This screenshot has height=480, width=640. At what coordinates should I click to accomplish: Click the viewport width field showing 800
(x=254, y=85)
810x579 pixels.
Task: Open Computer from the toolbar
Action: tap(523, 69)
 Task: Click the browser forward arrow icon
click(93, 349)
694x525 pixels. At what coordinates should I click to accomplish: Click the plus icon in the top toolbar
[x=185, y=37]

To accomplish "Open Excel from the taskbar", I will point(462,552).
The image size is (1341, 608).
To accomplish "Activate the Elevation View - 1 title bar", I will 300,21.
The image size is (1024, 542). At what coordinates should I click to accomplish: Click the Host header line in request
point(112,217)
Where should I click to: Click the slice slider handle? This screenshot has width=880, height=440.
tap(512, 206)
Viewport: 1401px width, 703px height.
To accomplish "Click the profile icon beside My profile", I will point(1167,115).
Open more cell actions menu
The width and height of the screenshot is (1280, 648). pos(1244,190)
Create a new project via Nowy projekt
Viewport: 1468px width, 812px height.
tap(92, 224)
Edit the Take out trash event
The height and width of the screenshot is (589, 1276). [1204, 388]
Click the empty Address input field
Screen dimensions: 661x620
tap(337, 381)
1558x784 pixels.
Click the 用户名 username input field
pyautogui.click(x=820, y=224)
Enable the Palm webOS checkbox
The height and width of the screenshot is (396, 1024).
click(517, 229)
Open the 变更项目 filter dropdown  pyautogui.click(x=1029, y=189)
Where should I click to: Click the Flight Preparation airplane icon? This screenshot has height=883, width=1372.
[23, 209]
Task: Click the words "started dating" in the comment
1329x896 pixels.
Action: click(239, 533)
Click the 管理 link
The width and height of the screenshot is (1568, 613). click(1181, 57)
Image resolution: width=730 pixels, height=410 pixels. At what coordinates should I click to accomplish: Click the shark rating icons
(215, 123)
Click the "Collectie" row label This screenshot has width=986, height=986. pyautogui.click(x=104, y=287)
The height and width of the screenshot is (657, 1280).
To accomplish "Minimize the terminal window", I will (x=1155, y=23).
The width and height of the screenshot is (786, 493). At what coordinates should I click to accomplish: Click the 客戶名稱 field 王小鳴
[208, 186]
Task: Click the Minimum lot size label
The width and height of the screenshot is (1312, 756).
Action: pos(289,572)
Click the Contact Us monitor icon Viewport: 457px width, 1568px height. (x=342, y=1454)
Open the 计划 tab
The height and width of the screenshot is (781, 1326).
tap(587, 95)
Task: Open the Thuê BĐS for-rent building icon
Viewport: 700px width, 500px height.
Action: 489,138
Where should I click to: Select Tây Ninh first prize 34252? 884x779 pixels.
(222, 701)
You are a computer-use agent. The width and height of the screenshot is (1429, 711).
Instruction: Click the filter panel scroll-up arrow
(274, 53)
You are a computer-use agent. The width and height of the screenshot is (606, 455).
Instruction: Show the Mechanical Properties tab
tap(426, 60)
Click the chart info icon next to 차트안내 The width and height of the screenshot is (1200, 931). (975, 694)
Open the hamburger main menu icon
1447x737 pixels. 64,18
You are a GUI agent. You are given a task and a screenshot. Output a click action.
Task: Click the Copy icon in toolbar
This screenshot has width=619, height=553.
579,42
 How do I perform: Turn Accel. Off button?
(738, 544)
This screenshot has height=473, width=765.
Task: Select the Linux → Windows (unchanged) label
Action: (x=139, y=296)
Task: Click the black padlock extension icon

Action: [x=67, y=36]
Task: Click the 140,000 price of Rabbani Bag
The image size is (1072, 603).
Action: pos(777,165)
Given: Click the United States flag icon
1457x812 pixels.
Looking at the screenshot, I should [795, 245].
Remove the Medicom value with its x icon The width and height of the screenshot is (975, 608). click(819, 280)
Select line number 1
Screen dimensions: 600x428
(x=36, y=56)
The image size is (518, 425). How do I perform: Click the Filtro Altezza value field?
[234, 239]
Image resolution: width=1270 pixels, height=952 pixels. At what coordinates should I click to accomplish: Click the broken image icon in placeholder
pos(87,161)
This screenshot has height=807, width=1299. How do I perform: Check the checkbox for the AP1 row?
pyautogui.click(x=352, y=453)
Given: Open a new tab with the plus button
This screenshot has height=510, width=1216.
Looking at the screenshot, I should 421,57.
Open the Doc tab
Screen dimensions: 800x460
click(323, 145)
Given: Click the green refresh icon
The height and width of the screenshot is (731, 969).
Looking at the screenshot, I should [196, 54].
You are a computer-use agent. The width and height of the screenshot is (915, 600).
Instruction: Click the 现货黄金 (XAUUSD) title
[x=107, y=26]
-.-.-
Exercise requirements -> Without altering a single word, repeat the material.

The answer ->
This screenshot has height=480, width=640. At what coordinates should I click to accomplish: Click the viewport width field showing 800
(x=254, y=85)
810x579 pixels.
Task: Open Computer from the toolbar
Action: tap(523, 69)
 Task: Click the browser forward arrow icon
click(93, 349)
694x525 pixels. At what coordinates should I click to accomplish: Click the plus icon in the top toolbar
[x=185, y=37]

To accomplish "Open Excel from the taskbar", I will point(462,552).
The image size is (1341, 608).
To accomplish "Activate the Elevation View - 1 title bar", I will 300,21.
The image size is (1024, 542). At what coordinates should I click to accomplish: Click the Host header line in request
point(112,217)
Where should I click to: Click the slice slider handle? This screenshot has width=880, height=440.
tap(512, 206)
Viewport: 1401px width, 703px height.
To accomplish "Click the profile icon beside My profile", I will point(1167,115).
Open more cell actions menu
The width and height of the screenshot is (1280, 648). pos(1244,190)
Create a new project via Nowy projekt
Viewport: 1468px width, 812px height.
tap(92, 224)
Edit the Take out trash event
The height and width of the screenshot is (589, 1276). [1204, 388]
Click the empty Address input field
Screen dimensions: 661x620
tap(337, 381)
1558x784 pixels.
Click the 用户名 username input field
pyautogui.click(x=820, y=224)
Enable the Palm webOS checkbox
The height and width of the screenshot is (396, 1024).
click(517, 229)
Open the 变更项目 filter dropdown  pyautogui.click(x=1029, y=189)
Where should I click to: Click the Flight Preparation airplane icon? This screenshot has height=883, width=1372.
[23, 209]
Task: Click the words "started dating" in the comment
1329x896 pixels.
Action: click(239, 533)
Click the 管理 link
The width and height of the screenshot is (1568, 613). click(1181, 57)
Image resolution: width=730 pixels, height=410 pixels. At what coordinates should I click to accomplish: Click the shark rating icons
(215, 123)
Click the "Collectie" row label This screenshot has width=986, height=986. pyautogui.click(x=104, y=287)
The height and width of the screenshot is (657, 1280).
To accomplish "Minimize the terminal window", I will (x=1155, y=23).
The width and height of the screenshot is (786, 493). At what coordinates should I click to accomplish: Click the 客戶名稱 field 王小鳴
[208, 186]
Task: Click the Minimum lot size label
The width and height of the screenshot is (1312, 756).
Action: pos(289,572)
Click the Contact Us monitor icon Viewport: 457px width, 1568px height. (x=342, y=1454)
Open the 计划 tab
The height and width of the screenshot is (781, 1326).
tap(587, 95)
Task: Open the Thuê BĐS for-rent building icon
Viewport: 700px width, 500px height.
Action: 489,138
Where should I click to: Select Tây Ninh first prize 34252? 884x779 pixels.
(222, 701)
You are a computer-use agent. The width and height of the screenshot is (1429, 711).
Instruction: Click the filter panel scroll-up arrow
(274, 53)
You are a computer-use agent. The width and height of the screenshot is (606, 455).
Instruction: Show the Mechanical Properties tab
tap(426, 60)
Click the chart info icon next to 차트안내 The width and height of the screenshot is (1200, 931). (975, 694)
Open the hamburger main menu icon
1447x737 pixels. 64,18
You are a GUI agent. You are given a task and a screenshot. Output a click action.
Task: Click the Copy icon in toolbar
This screenshot has width=619, height=553.
579,42
 How do I perform: Turn Accel. Off button?
(738, 544)
This screenshot has height=473, width=765.
Task: Select the Linux → Windows (unchanged) label
Action: (x=139, y=296)
Task: Click the black padlock extension icon

Action: [x=67, y=36]
Task: Click the 140,000 price of Rabbani Bag
The image size is (1072, 603).
Action: pos(777,165)
Given: Click the United States flag icon
1457x812 pixels.
Looking at the screenshot, I should [795, 245].
Remove the Medicom value with its x icon The width and height of the screenshot is (975, 608). click(819, 280)
Select line number 1
Screen dimensions: 600x428
(x=36, y=56)
The image size is (518, 425). How do I perform: Click the Filtro Altezza value field?
[234, 239]
Image resolution: width=1270 pixels, height=952 pixels. At what coordinates should I click to accomplish: Click the broken image icon in placeholder
pos(87,161)
This screenshot has height=807, width=1299. How do I perform: Check the checkbox for the AP1 row?
pyautogui.click(x=352, y=453)
Given: Open a new tab with the plus button
This screenshot has height=510, width=1216.
Looking at the screenshot, I should 421,57.
Open the Doc tab
Screen dimensions: 800x460
click(323, 145)
Given: Click the green refresh icon
The height and width of the screenshot is (731, 969).
Looking at the screenshot, I should [196, 54].
You are a computer-use agent. The width and height of the screenshot is (915, 600).
Instruction: Click the 现货黄金 (XAUUSD) title
[x=107, y=26]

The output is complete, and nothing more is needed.